本発明は、アナターゼ型酸化チタンを負極活物質として用いたナトリウム二次電池の充放電システムおよび充放電方法、ならびにナトリウム二次電池に関する。
近年、太陽光または風力などの自然エネルギーを電気エネルギーに変換する技術が注目を集めている。また、多くの電気エネルギーを蓄えることができる蓄電デバイスとして、リチウム二次電池、リチウムイオンキャパシタなどの需要が拡大している。しかし、これらの蓄電デバイスの市場の拡大に伴い、リチウム資源の価格も上昇しつつある。
リチウム資源に比べると、ナトリウム資源は安価である。そこで、ナトリウムイオンを用いたナトリウム二次電池が検討されている。ナトリウム二次電池は、正極、負極、およびナトリウムイオン伝導性の非水電解質を含む。正極の活物質としては、ナトリウムイオンを吸蔵および放出する材料(遷移金属酸化物など)が用いられている。負極の活物質としては、ナトリウムイオンを吸蔵および放出する材料、例えば、ハードカーボンや金属ナトリウム(例えば、特許文献1)などが用いられている。一方、酸化チタン(例えば、非特許文献1)をナトリウム二次電池の負極に用いることも検討されている。
特開2013−48077号公報
Journal of Power Sources 251(2014)pp.379−385
しかし、酸化チタンを負極活物質として用いるナトリウム二次電池は、高容量化が難しい。
本発明の目的は、負極活物質として酸化チタンを用いる場合に、ナトリウム二次電池を高容量化できる(つまり、ナトリウム二次電池から大きな容量を取り出すことができる)充放電システムを提供することである。
本発明の一局面は、ナトリウム二次電池と、
前記ナトリウム二次電池の充放電を制御する充放電制御ユニットと、
前記ナトリウム二次電池の温度を50℃以上に制御する温度制御ユニットと、を含み、
前記ナトリウム二次電池は、正極と、負極と、前記正極および前記負極の間に介在するセパレータと、ナトリウムイオン伝導性を有する電解質とを含み、
前記負極は、アナターゼ型酸化チタンを含む負極活物質を含む、ナトリウム二次電池の充放電システムに関する。
本発明の他の一局面は、正極と、負極と、前記正極および前記負極の間に介在するセパレータと、ナトリウムイオン伝導性を有する電解質とを含み、
前記負極は、アナターゼ型酸化チタンを含む負極活物質を含み、
50℃以上の温度で充放電させる、ナトリウム二次電池に関する。
本発明のさらに他の一局面は、正極と、負極と、前記正極および前記負極の間に介在するセパレータと、ナトリウムイオン伝導性を有する電解質とを含み、
前記負極は、アナターゼ型酸化チタンを含む負極活物質を含む、ナトリウム二次電池の充放電方法であって、
前記ナトリウム二次電池を、50℃以上の温度で充電する工程と、
前記ナトリウム二次電池を、50℃以上の温度で放電する工程と、
前記ナトリウム二次電池の温度が50℃未満のときには、50℃以上になるまで前記ナトリウム二次電池を加熱する工程と、を含む、ナトリウム二次電池の充放電方法に関する。

やることリスト
A. ナトリウム二次電池の文章で、ナトリウム二次電池に含まれるとされている部分をすべて挙げてください。
B. ナトリウム二次電池の文章を、最後の文のあとから続けて書いてください。

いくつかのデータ

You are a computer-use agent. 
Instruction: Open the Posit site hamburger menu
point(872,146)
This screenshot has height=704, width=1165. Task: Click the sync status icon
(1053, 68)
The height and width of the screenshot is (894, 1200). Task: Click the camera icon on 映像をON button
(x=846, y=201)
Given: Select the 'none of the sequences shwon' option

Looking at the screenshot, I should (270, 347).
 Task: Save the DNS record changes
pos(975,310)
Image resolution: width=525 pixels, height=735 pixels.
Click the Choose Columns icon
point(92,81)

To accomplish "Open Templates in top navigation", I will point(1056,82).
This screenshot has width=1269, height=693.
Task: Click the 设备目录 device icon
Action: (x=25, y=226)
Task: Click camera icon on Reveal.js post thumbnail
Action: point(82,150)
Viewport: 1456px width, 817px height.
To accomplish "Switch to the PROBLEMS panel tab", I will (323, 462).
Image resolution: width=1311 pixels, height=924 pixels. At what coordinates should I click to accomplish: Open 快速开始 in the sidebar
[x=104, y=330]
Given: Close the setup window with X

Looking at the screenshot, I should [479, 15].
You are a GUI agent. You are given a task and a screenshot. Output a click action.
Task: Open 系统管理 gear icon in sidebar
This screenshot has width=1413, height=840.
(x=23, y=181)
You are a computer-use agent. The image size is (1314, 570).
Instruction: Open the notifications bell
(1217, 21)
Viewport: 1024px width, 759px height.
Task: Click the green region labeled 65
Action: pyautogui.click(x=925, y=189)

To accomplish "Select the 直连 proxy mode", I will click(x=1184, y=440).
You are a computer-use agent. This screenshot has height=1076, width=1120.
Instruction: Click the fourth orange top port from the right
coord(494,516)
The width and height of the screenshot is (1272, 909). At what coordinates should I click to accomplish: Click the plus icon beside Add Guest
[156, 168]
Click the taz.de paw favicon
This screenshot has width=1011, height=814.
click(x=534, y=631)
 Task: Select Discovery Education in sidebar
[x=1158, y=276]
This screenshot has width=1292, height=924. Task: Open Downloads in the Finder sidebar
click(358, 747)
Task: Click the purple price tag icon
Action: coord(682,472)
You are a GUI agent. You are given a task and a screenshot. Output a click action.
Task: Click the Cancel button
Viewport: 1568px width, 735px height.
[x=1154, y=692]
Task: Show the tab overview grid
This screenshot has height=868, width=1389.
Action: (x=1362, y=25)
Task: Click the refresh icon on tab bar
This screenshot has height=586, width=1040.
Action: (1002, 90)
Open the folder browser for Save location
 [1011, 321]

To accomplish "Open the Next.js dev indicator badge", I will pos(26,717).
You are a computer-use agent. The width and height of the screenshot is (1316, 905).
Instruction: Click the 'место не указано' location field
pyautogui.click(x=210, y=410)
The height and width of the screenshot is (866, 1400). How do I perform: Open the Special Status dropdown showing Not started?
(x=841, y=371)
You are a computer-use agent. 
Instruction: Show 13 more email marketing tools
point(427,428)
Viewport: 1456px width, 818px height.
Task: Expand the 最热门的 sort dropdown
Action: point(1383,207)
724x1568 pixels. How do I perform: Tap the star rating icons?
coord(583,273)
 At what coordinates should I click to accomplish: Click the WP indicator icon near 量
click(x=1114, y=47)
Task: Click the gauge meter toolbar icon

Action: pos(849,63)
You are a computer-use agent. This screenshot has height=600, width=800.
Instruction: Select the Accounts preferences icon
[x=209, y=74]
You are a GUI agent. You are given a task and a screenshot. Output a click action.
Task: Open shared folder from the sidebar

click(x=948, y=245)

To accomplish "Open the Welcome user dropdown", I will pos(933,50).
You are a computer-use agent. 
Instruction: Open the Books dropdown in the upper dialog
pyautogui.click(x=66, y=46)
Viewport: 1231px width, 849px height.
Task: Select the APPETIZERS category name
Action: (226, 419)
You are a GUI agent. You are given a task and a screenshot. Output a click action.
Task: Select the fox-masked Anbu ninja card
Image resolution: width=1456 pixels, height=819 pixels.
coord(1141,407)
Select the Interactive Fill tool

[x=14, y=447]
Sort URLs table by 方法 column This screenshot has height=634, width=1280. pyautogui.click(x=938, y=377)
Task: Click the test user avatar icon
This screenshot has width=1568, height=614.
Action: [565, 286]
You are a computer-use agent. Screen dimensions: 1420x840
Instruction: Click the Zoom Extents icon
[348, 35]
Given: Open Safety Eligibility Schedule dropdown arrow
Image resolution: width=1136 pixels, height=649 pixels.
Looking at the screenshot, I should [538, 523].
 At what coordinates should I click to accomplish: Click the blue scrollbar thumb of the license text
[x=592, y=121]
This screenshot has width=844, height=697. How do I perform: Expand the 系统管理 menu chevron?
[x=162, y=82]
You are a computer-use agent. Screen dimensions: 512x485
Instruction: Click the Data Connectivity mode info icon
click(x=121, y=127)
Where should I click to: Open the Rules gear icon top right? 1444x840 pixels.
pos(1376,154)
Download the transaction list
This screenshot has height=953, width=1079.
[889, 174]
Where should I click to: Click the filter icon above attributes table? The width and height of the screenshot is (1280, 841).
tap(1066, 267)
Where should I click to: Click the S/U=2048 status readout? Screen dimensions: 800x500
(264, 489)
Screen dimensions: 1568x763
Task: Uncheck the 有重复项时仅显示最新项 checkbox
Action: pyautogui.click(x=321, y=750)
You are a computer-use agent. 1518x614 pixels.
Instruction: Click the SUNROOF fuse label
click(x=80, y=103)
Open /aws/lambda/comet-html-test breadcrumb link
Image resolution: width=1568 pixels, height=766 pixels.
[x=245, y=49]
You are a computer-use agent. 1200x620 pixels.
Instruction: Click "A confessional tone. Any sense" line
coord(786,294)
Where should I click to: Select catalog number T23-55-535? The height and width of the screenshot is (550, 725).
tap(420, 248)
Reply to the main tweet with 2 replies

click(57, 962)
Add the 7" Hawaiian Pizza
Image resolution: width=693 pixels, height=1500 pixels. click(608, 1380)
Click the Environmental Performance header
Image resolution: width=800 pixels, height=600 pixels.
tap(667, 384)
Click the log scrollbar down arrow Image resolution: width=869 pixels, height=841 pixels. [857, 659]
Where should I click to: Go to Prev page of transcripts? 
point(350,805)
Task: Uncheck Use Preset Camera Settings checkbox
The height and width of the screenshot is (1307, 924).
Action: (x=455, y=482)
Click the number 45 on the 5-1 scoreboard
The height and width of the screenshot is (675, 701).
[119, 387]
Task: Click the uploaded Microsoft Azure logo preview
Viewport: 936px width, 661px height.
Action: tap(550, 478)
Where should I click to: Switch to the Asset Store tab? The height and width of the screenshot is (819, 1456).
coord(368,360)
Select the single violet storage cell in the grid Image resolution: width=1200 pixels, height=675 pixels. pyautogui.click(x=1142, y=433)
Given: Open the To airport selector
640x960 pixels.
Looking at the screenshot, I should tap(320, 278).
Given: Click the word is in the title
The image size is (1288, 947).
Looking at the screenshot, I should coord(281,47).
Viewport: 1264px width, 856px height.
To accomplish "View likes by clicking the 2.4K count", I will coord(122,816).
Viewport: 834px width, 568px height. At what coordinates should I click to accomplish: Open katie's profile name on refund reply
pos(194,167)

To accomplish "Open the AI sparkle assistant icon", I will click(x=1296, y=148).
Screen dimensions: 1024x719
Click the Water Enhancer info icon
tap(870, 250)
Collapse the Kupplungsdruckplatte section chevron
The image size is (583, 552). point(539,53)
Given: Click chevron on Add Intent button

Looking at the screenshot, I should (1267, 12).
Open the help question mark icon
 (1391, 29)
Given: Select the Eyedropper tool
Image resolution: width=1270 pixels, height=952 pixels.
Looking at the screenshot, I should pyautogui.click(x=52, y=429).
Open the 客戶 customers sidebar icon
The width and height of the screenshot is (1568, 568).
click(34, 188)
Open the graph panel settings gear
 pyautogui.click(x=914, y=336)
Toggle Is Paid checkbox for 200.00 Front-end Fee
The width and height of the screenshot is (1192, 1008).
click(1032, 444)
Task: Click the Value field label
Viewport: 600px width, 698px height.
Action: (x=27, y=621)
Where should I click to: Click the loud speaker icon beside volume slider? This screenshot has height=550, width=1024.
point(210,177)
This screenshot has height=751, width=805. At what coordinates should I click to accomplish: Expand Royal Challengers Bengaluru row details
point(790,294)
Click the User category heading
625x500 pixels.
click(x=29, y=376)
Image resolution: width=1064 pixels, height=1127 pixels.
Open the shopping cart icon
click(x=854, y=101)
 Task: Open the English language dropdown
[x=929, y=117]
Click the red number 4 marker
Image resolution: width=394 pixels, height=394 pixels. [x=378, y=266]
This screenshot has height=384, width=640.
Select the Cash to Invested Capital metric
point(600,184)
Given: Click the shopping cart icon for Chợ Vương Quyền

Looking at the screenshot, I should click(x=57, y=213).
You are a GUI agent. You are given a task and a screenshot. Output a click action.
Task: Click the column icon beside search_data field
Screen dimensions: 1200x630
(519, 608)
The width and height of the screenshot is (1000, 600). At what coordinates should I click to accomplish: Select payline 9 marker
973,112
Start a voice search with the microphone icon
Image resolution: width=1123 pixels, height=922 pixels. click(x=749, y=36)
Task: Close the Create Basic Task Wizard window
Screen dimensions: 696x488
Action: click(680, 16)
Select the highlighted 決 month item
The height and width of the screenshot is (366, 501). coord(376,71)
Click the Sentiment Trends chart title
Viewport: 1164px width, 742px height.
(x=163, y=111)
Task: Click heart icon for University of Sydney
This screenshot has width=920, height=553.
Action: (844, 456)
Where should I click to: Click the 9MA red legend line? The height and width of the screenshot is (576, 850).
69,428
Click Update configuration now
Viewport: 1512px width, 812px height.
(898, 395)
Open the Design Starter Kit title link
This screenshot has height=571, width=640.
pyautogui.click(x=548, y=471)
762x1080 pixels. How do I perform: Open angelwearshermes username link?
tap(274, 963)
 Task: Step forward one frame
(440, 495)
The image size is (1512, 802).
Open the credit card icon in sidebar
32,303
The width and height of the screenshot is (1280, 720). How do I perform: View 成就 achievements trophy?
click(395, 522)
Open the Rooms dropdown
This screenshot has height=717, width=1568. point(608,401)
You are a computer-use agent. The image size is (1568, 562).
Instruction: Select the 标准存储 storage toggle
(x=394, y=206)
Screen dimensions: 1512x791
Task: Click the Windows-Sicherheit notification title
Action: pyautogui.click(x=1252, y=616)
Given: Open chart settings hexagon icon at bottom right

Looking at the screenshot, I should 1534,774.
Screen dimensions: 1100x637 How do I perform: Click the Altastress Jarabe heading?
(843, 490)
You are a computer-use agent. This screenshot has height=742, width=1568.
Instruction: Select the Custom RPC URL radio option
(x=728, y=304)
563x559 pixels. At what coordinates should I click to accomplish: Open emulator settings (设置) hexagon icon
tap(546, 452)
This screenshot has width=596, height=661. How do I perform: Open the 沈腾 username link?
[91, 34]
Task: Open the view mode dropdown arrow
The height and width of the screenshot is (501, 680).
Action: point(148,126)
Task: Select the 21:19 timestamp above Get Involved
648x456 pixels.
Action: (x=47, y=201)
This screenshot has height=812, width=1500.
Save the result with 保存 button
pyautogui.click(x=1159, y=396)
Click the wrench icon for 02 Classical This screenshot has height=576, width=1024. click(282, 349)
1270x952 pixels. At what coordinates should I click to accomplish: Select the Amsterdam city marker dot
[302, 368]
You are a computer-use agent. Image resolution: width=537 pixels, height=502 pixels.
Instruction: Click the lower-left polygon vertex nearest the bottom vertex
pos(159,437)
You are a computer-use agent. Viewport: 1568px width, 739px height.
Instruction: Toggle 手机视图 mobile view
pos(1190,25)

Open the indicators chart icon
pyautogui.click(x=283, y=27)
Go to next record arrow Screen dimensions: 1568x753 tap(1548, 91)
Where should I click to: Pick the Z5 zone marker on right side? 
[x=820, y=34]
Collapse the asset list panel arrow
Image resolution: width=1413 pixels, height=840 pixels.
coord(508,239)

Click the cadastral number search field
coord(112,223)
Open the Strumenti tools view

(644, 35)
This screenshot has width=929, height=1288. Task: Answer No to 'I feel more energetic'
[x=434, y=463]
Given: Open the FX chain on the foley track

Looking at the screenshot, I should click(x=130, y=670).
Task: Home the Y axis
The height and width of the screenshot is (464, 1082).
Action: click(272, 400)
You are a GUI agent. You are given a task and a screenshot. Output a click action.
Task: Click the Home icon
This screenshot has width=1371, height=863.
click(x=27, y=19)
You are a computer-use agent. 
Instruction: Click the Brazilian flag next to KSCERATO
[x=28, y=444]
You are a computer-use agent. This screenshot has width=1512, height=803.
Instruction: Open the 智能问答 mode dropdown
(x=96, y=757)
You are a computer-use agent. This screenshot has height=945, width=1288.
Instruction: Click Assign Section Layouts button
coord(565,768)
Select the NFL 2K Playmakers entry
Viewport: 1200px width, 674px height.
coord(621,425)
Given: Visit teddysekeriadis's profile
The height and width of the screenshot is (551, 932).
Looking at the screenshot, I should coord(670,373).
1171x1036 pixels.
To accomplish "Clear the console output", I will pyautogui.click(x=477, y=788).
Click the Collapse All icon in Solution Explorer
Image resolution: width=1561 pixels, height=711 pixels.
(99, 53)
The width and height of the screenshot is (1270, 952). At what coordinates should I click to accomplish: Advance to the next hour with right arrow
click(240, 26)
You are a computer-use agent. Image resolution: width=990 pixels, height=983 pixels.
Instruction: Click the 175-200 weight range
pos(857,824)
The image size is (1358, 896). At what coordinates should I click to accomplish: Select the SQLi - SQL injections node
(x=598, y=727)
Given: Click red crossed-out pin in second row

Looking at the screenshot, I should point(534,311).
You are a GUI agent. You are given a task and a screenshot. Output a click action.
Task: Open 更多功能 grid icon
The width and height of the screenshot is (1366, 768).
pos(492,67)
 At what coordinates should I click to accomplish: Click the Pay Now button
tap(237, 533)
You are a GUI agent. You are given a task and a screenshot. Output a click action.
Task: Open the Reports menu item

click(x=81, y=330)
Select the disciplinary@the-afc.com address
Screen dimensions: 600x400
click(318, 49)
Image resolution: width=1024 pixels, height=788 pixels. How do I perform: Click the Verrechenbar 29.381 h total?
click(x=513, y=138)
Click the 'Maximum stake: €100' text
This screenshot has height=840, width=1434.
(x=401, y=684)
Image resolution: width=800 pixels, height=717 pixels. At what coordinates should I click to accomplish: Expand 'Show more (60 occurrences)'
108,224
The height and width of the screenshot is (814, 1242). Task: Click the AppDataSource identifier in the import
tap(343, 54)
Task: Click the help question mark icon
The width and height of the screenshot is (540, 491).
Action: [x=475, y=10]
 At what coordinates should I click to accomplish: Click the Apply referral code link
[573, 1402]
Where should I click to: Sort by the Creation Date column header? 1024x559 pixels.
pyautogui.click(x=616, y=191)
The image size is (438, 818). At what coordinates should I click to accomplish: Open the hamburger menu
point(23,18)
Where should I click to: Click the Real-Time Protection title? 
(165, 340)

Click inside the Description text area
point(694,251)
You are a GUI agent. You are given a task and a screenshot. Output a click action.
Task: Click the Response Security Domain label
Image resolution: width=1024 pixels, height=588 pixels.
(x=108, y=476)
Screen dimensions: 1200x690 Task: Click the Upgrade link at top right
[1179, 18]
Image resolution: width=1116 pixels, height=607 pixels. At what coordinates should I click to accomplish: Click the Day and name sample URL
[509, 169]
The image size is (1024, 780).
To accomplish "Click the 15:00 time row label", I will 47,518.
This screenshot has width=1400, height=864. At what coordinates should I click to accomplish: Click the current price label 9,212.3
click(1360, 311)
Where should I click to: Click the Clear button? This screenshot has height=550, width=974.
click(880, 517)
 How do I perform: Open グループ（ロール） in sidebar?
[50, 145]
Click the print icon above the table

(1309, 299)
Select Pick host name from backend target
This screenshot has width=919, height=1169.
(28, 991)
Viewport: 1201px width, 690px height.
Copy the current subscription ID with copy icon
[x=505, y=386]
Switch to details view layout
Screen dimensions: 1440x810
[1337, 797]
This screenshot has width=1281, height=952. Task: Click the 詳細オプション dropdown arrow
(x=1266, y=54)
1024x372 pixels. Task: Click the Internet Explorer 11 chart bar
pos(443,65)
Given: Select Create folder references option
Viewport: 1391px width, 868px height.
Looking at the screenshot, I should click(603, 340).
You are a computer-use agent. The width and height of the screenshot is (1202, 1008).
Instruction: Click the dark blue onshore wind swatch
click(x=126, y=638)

答え一覧
A. 正極、負極、正極と負極の間にあるセパレータ、ナトリウムイオン伝導性を持つ電解質

B.
本発明によれば、負極活物質として酸化チタンを含むナトリウム二次電池を、高容量が得られる条件で作動させることができる。よって、ナトリウム二次電池から大きな容量を取り出すことができる。
本発明の一実施形態に係るナトリウム二次電池を概略的に示す縦断面図である。 本発明の一実施形態に係る、ナトリウム二次電池を備える充放電システムを概略的に示す構成図である。 実施例1〜2および比較例1〜3のハーフセルの充放電曲線である。 実施例2〜6のハーフセルの充放電曲線である。 実施例5のハーフセルにおいて、充電容量およびクーロン効率と充放電サイクル数との関係を示すグラフである。
[発明の実施形態の説明]
最初に、本発明の実施形態の内容を列記して説明する。
本発明の一実施形態は、(1)ナトリウム二次電池と、ナトリウム二次電池の充放電を制御する充放電制御ユニットと、ナトリウム二次電池の温度を50℃以上に制御する温度制御ユニットと、を含むナトリウム二次電池の充放電システムに関する。ここで、ナトリウム二次電池は、正極と、負極と、正極および負極の間に介在するセパレータと、ナトリウムイオン伝導性を有する電解質とを含み、負極は、アナターゼ型酸化チタンを含む負極活物質を含む。
このような充放電システムでは、ナトリウム二次電池の温度を50℃以上に制御して、充放電することで、負極の可逆容量を大きく向上できる。つまり、ナトリウム二次電池を、高い容量が得られる条件で作動させることができるため、ナトリウム二次電池から大きな容量を取り出すことができる。また、比較的高いレート(例えば、50〜500mA/g)で充放電する場合にも、高容量が得られ易いため、レート特性を向上することもできる。
(2)好ましい実施形態では、温度制御ユニットは、負極活物質の単位質量当たりの可逆容量が200mAh/g以上となるようにナトリウム二次電池の温度を制御する。そのため、電池から大きな容量を得ることができる。(3)温度制御ユニットは、ナトリウム二次電池の温度を60℃以上に制御することが好ましい。この場合、さらに高い容量が得られる条件で、ナトリウム二次電池を作動させることができる。
(4)温度制御ユニットは、ナトリウム二次電池の温度を検知する温度センサと、前記ナトリウム二次電池を加熱するためのヒータとを含んでもよい。この場合、電池温度の制御が容易になる。
(5)負極は、さらに導電助剤を含むことが好ましい。この場合、負極の導電性が高まり、高容量化の上で有利である。
(6)負極活物質は、アナターゼ型酸化チタンの粒子(P)を含み、導電助剤は、粒子を被覆する炭素質材料(C)を含むことが好ましい。導電助剤としての炭素質材料で、負極活物質としてのアナターゼ型酸化チタン粒子を被覆することで、導電性をさらに高め易くなるとともに、比較的高いレートで充放電する場合にも、高容量がより得られ易い。
(7)炭素質材料のアナターゼ型酸化チタン粒子に対する質量比(=C/P)は、0.001〜0.1であることが好ましい。この場合、ナトリウムイオンの吸蔵および放出を安定して行うことができるとともに、導電性をさらに高めることができる。また、レート特性の低下を抑制することもできる。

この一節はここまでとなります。